Expect the unexpected

What I Saw.

Experimental theatre is not for the faint hearted, especially when you haven't the slightest idea what the evening entails, and even more so when you are given a list of instructions and warnings beforehand. 

We were told:
You must be able to walk up and down several sets of stairs.
There will be dark spaces and uneven surfaces - please wear suitable footwear.
Please tell a member of staff if you suffer from claustrophobia.
There will be no toilet facilities for the duration of the performance.
There will be no seating.
There will be flashing lights.
And finally... You must be prepared for full male and female nudity. 

That's my sort of theatre!

All we knew was that it took place in some disused tunnels and abandoned offices below Somerset House in London, a beautiful neo-classical building built in 1775. It was described as a promenade performance where you walk through at your own pace, discovering installations, film, art and theatre. Nothing at all about what it was about!
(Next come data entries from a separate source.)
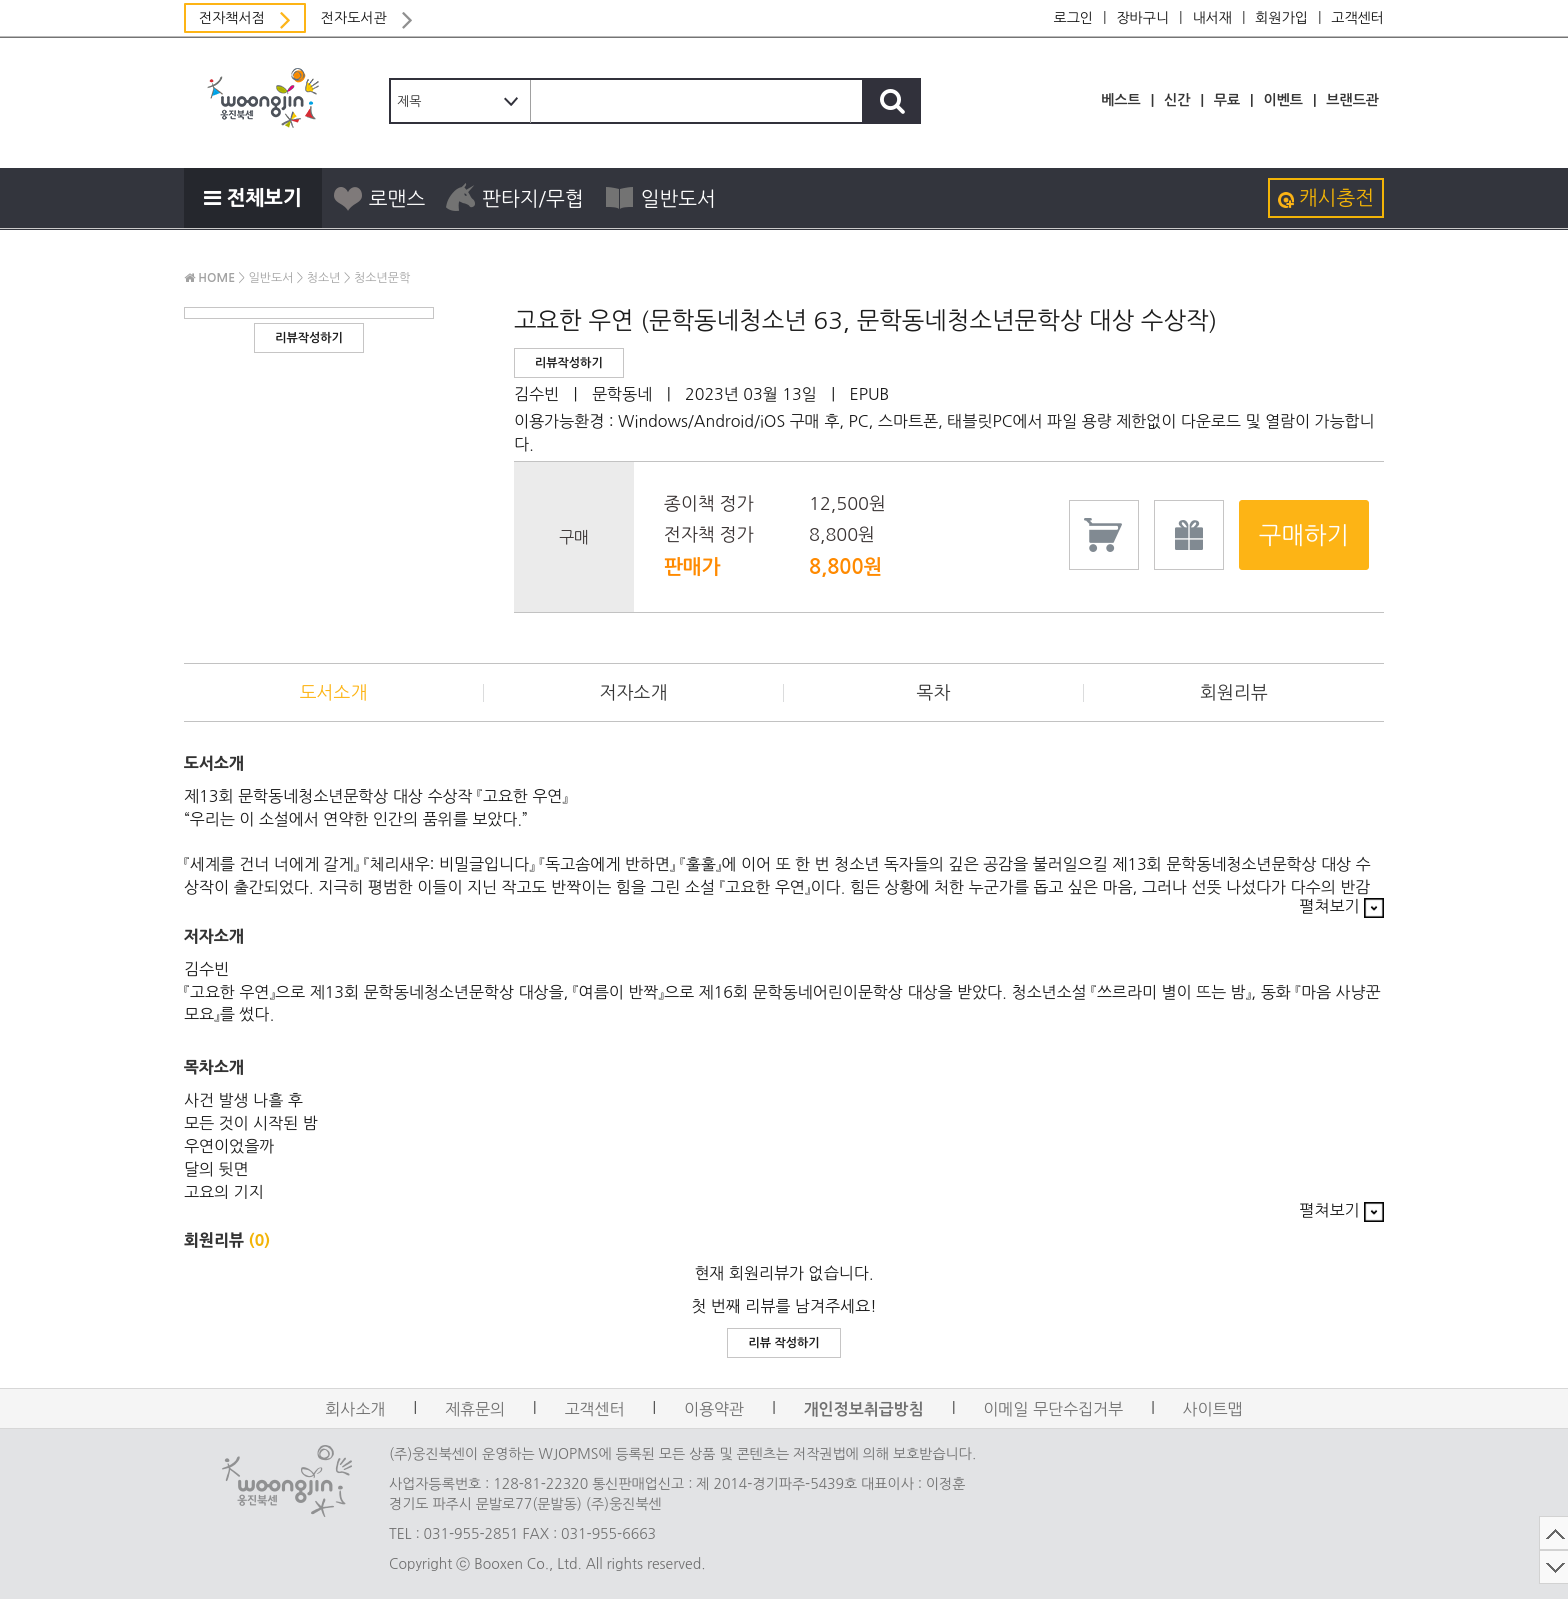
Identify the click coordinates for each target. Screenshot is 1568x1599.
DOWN (1399, 1567)
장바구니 (1142, 18)
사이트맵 (1213, 1409)
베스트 (1120, 100)
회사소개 (355, 1409)
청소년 (324, 278)
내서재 (1211, 18)
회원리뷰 (1234, 693)
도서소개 (334, 693)
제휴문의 (475, 1409)
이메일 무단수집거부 (1053, 1409)
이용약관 (714, 1409)
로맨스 (378, 198)
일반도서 (660, 198)
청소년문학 (382, 278)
I invited 5 friends, thank god, because on reflection it could have been quite terrifying. Safety in numbers. The six of us sat in excitable apprehension, giggling nervously until our group was led across a courtyard and down a damp staircase, deeper and deeper into the bowels of the building, by a silent non-smiling woman, dressed in black. 

We were put in a conference room with a live TV feed showing an argument between an angry man and two others. We were then joined by a suited businesswoman who read figures aloud from an annual report, then apologised for being in the wrong room and left. She was replaced by the angry man from the other room, who began shouting a speech as he stared at each of us. It was quite unnerving... I began to take my coat off but then chaos ensued. Alarms went off, people in lab coats panicked and pushed us through rooms of flashing equipment and then suddenly they were gone and we were left to explore the dark corridors on our own. 
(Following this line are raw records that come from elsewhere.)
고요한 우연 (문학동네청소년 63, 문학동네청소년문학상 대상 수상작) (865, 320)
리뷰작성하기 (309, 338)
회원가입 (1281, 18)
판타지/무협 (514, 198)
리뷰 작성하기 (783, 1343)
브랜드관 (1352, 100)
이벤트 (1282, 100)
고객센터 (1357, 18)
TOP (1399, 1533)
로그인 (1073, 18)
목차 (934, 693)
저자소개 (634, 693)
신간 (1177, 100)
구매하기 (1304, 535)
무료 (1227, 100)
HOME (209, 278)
There were rooms filled with old computers; mathematical equations written floor to ceiling on blackboards; mad scientists doing experiments on fruit, speaking a mixture of languages (some people in another group, smiling smugly as they recognised smatterings of German, Spanish and Italian); nervous technicians introduced us to a pet robot (the Petbot) and a speaking computer, both malfunctioning during the demonstrations... the general feeling was of impending doom. There were small rooms off larger rooms showing films or filled with dozens of TV's. There was a 30 foot giant robot. We came to another room where office workers typed replies to complaint letters about robots disobeying orders, of them biting children and misbehaving. There was an irritable red-faced supervisor striding around the room reprimanding them, until one girl shouted back, yelling with pure joy and grinning as she took all her clothes off. Then the others began to strip off until we found ourselves surrounded by 8 or so naked people. Some of us didn't know where to look, some of us did! The nude people walked down a long corridor and up a grand spiral staircase, then stared down at us as we stared back. Other people in suits, fell in slow motion past the windows (physically being lowered on wires in the freezing cold outside) and some put on scuba equipment as rooms filled with water. We walked through a long dark hallway filled with beautiful light-boxes and then another that was a lemon grove.

And that was it... Utterly bizarre but highly entertaining. It was funny, it was clever, it was thought provoking. I have never been to anything like it,  and probably never will again. In the space of an hour, for only £25, we got to explore the guts of one of London's most beautiful buildings, and on top of that we had science, drama, mystery, comedy, art, film, acrobatics, adventure and lots and lots of naked people. You can't even get that on a night out in Soho!